> Problem to solve
Count every line in the data that contains the word "axis", then report that number alone.

Material for the task section start

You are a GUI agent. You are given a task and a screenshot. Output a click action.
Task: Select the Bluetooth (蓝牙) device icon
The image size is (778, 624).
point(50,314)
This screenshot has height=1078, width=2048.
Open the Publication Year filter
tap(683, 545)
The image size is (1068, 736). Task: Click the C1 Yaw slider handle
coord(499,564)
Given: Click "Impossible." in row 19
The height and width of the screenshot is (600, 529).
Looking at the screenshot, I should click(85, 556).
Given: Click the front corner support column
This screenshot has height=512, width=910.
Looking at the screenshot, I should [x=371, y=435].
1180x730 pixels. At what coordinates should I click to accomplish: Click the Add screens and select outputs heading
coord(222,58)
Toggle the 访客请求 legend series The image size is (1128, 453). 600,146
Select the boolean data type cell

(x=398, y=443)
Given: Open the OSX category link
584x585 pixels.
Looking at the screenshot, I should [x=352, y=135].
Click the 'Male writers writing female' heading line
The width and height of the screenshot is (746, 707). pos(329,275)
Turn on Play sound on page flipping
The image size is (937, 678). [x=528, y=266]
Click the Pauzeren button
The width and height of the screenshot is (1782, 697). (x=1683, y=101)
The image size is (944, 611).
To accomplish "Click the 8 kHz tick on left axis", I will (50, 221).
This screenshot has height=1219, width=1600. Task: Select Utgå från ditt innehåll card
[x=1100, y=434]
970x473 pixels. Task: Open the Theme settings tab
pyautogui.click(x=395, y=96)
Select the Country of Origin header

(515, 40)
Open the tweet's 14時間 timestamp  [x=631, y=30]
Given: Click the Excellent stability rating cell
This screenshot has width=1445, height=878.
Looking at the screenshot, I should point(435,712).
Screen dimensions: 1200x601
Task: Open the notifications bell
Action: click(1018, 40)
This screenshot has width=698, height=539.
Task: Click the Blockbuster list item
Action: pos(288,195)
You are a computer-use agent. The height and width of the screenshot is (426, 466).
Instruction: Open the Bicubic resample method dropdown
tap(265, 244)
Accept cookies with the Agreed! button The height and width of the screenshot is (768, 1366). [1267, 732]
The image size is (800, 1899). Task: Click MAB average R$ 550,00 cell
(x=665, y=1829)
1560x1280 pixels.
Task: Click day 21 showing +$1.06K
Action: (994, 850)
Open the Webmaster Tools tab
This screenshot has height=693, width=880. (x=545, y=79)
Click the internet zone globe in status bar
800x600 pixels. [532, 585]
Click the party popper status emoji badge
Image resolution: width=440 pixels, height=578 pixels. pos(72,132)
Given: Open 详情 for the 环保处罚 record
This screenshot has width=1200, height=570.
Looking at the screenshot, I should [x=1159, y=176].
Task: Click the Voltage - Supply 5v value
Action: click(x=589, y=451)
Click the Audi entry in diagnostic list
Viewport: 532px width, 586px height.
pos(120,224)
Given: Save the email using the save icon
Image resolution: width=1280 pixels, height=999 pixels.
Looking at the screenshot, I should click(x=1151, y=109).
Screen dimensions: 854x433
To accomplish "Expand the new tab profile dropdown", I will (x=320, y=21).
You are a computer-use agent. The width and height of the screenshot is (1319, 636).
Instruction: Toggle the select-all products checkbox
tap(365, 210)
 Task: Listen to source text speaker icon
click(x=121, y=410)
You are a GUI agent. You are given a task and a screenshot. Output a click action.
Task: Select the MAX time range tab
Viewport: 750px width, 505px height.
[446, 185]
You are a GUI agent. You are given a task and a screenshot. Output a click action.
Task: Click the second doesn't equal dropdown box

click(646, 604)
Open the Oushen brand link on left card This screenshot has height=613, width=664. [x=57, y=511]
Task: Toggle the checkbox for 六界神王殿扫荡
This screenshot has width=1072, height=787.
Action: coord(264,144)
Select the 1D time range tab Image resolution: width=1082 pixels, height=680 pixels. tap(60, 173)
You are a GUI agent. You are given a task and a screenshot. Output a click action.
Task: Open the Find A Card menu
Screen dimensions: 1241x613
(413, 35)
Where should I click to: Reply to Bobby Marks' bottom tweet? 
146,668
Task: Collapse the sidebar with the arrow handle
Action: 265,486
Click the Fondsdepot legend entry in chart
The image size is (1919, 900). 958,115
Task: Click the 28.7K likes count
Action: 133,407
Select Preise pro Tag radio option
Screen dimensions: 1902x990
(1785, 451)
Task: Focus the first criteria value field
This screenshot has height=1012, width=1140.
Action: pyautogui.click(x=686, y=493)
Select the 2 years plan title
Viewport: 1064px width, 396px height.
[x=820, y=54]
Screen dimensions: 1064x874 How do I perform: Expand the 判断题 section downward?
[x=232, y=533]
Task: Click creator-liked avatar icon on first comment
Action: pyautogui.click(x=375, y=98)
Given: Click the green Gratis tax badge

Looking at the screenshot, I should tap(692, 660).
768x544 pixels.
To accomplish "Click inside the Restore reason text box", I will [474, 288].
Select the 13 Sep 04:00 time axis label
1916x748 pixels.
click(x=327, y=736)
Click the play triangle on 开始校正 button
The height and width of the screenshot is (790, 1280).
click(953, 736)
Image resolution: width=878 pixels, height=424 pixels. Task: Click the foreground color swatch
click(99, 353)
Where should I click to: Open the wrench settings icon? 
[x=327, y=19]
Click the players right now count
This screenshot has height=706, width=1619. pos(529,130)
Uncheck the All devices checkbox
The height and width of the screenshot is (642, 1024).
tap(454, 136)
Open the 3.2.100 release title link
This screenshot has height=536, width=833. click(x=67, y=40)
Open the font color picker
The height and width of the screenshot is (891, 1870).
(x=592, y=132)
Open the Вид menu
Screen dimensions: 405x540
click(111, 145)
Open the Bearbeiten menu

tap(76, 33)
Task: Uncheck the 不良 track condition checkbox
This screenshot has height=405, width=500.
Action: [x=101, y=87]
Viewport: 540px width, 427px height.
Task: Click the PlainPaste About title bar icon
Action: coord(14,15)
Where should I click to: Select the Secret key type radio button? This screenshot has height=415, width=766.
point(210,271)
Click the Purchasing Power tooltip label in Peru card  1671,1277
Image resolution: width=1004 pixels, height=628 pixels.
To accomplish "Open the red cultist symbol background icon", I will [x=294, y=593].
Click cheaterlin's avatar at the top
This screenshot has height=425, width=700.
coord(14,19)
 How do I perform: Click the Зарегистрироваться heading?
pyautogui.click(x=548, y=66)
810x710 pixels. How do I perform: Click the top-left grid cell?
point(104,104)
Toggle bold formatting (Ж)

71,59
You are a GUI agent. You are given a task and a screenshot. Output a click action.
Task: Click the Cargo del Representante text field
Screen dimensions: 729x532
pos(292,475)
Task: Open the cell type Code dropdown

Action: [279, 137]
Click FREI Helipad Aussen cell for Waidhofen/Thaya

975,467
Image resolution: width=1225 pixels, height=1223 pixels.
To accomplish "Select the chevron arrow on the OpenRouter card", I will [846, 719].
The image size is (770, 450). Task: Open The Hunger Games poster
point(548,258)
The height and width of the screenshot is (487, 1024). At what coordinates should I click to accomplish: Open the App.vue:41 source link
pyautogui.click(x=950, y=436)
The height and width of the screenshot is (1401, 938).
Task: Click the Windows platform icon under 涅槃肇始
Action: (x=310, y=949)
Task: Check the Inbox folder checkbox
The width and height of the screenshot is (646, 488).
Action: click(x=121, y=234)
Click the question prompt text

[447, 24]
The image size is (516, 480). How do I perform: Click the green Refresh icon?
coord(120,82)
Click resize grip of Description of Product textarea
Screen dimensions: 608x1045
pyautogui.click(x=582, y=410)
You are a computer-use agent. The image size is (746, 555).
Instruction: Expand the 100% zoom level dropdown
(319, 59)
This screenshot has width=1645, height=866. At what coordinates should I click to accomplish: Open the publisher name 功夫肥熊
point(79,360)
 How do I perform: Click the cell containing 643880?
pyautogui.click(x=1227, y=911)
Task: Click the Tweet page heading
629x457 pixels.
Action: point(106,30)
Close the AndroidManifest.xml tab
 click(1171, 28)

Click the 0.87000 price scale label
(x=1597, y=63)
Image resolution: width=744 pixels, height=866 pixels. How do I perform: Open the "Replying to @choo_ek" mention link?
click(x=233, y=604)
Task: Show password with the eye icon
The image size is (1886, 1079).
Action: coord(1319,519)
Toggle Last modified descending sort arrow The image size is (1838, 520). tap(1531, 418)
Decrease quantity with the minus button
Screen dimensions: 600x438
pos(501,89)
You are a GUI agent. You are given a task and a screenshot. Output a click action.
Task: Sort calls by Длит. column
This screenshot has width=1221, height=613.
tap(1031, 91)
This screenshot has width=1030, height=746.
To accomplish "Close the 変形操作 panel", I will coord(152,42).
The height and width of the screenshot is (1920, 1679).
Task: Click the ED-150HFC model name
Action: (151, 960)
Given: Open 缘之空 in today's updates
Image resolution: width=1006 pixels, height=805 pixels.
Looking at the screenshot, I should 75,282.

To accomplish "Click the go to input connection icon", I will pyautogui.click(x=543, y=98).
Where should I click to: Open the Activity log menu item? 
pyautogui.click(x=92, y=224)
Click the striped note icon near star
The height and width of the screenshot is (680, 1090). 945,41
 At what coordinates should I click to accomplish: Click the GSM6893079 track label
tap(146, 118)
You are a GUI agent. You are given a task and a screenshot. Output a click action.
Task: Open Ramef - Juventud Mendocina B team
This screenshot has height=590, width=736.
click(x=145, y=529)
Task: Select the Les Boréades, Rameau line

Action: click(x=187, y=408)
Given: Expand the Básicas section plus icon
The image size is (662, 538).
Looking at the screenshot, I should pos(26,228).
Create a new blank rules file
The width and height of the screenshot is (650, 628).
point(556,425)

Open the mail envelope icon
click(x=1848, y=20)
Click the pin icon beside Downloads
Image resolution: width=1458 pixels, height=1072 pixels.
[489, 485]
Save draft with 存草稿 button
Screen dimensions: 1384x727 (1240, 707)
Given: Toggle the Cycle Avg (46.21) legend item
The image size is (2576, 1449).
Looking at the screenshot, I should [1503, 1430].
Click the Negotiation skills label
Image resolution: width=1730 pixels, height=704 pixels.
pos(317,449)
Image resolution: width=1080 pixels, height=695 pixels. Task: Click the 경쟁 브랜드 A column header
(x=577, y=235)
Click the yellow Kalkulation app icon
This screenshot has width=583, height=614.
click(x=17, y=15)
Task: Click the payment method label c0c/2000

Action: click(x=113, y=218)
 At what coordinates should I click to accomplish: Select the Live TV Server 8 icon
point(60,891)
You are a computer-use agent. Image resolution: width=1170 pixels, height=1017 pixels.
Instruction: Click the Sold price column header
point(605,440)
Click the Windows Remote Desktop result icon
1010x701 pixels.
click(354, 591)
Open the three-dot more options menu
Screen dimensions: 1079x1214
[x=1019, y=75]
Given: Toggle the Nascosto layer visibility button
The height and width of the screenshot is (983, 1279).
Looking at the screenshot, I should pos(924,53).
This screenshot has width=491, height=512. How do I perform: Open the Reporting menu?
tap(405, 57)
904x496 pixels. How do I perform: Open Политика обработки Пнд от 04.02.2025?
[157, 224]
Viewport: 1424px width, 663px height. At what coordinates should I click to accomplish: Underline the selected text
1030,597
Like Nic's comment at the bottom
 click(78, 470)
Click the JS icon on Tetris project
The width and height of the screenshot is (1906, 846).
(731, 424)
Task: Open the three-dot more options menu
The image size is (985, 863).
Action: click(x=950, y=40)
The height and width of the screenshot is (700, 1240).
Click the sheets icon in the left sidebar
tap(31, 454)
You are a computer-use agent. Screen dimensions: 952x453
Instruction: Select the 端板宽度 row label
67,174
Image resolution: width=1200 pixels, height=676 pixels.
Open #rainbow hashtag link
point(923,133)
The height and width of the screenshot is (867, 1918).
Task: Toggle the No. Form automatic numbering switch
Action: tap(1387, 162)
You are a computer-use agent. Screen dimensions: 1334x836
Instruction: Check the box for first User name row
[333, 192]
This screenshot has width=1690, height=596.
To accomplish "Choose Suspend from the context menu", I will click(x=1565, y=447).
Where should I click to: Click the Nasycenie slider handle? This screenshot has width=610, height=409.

Material for the task section end

> Solution
2